Without the images, write out all of the following entries exactly.

[Supplied data]:
##########

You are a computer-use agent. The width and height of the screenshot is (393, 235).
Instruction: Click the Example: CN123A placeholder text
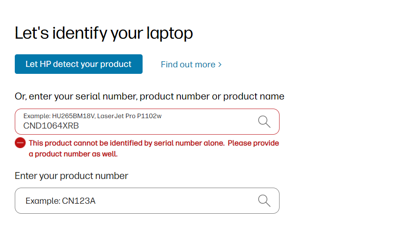(60, 201)
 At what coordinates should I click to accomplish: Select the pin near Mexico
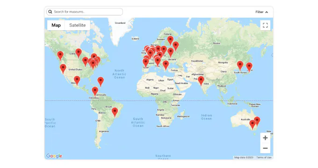point(77,81)
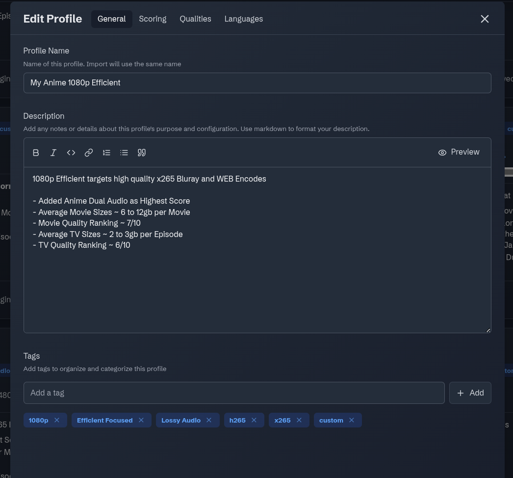Screen dimensions: 513x478
Task: Remove the 1080p tag
Action: (57, 420)
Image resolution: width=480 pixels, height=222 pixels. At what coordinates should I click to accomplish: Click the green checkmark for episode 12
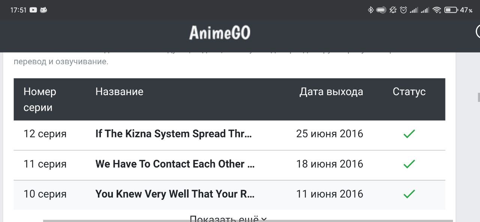(409, 134)
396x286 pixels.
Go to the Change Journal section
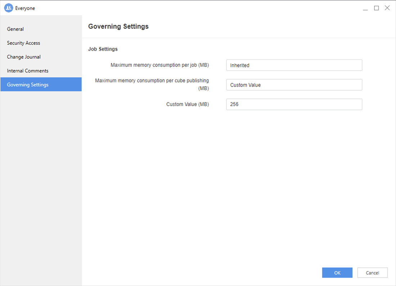coord(24,57)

##########

[Result for this task]:
You are a computer-use agent. The width and height of the screenshot is (393, 235).
Instruction: Click the Example: CN123A placeholder text
(60, 201)
 At what coordinates should I click to accomplish: Select the pin near Mexico
point(77,81)
Screen dimensions: 513x478
Task: Remove the 1080p tag
Action: (57, 420)
Image resolution: width=480 pixels, height=222 pixels. At what coordinates should I click to accomplish: Click the green checkmark for episode 12
(409, 134)
396x286 pixels.
Go to the Change Journal section
coord(24,57)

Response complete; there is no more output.